Hakim Mogok Sidang Tuntut Kesejahteraan, Lumrah

Hakim Mogok Sidang Tuntut Kesejahteraan, Lumrah

- detikNews
Rabu, 28 Mar 2012 13:22 WIB
Hakim Mogok Sidang Tuntut Kesejahteraan, Lumrah
Jakarta - Ancaman hakim mogok sidang karena sudah 11 tahun uang tunjangan tidak naik dinilai manusiawi. Ancaman ini merupakan peringatan serius yang harus disikapi pemerintah dengan cepat merespons aspirasi hakim itu.

"Ya lumrah saja orang menuntut kesejahteraan, mereka juga manusia," kata pengamat hukum tata negara, Irman Putra Sidin.

Hal ini disampaikan usai menjadi pembicara seminar 'Peningkatan Fungsi Legislasi DPR, Rekomendasi Terhadap Rencana Kerja untuk Mengurangi Penumpukan RUU,' yang diselenggarakan oleh The Habibie Center di Hotel Atlet Century Park, Komplek Senayan, Jakarta, Rabu (28/3/2012).

Ancaman ini harus diperhatikan serius oleh pemerintah.
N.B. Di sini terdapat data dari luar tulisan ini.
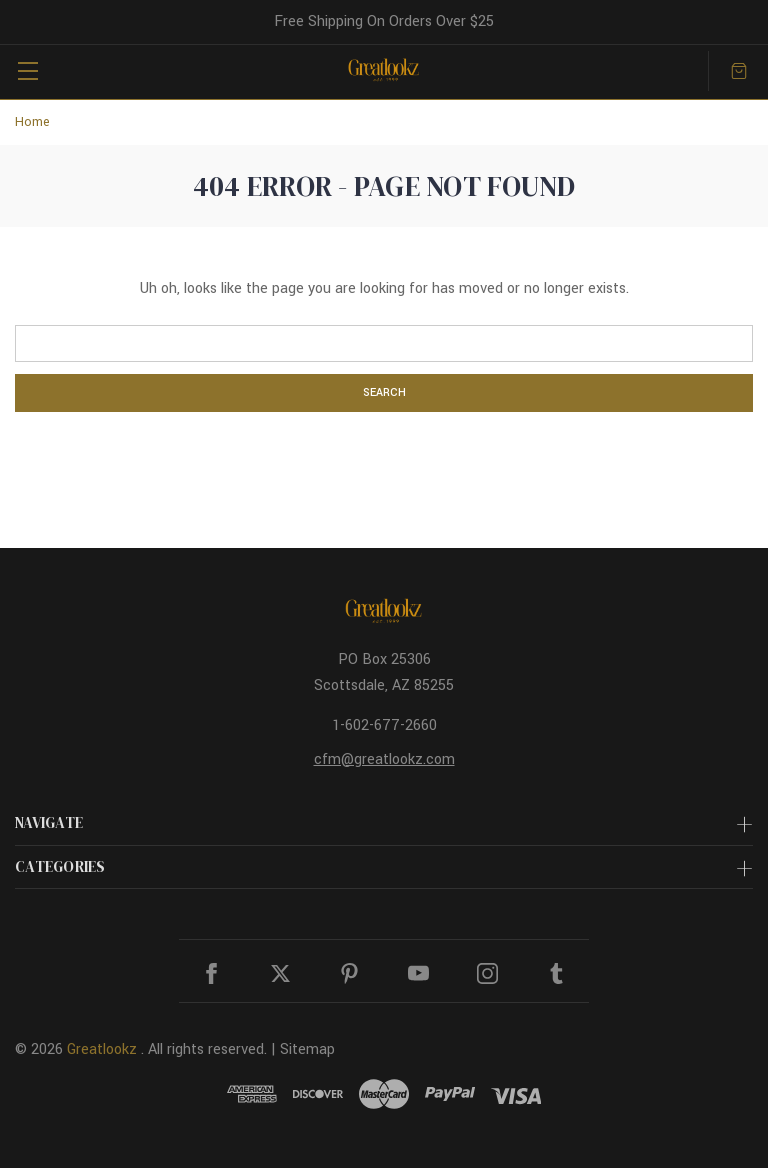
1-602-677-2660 (384, 725)
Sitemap (307, 1049)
Apalagi hakim merupakan ujung tombak penegakan hukum di Indonesia. "Sebenarnya mogok tidak dibenarkan tapi ini adalah ancaman yang harus diperhatikan oleh pemerintah dan DPR. Ini warning untuk memperhatikan kesejahteraan hakim," ujar Irman.

Menurut Irman, posisi hakim dilematis. Sebab di satu sisi mereka dituntut untuk jujur dalam memutus perkara tetapi di sisi lain kesejahteraan sangat rendah. "Hakim ditekan oleh publik untuk mengambil putusan yang sebenarnya belum tentu dia setuju," ujar Irman.

Seruan mogok sidang ini terus bergulir setelah diusulkan Sunoto, hakim di PN Aceh Tamiang. Ketua Pengadilan Negeri (PN) Ende, NTT, Achmad Petensili menyatakan pengadilannya siap mogok dan tinggal menunggu hari. Adapun para hakim ad hoc Pengadilan Hubungan Industrial (PHI) akan memberikan toga kebesaran hakim ke Presiden Susilo Bambang Yudhoyono (SBY) sebagai simbol memulai mogok sidang.

"Rencana kenaikan gaji, kalau tidak salah setahun lalu telah kami ajukan ke Presiden. Satu setengah tahun lalu. Silakan tanya ke Presiden karena sudah diajukan ke Presiden," kata Sekretaris MA, Nurhadi, kepada wartawa Senin (26/3).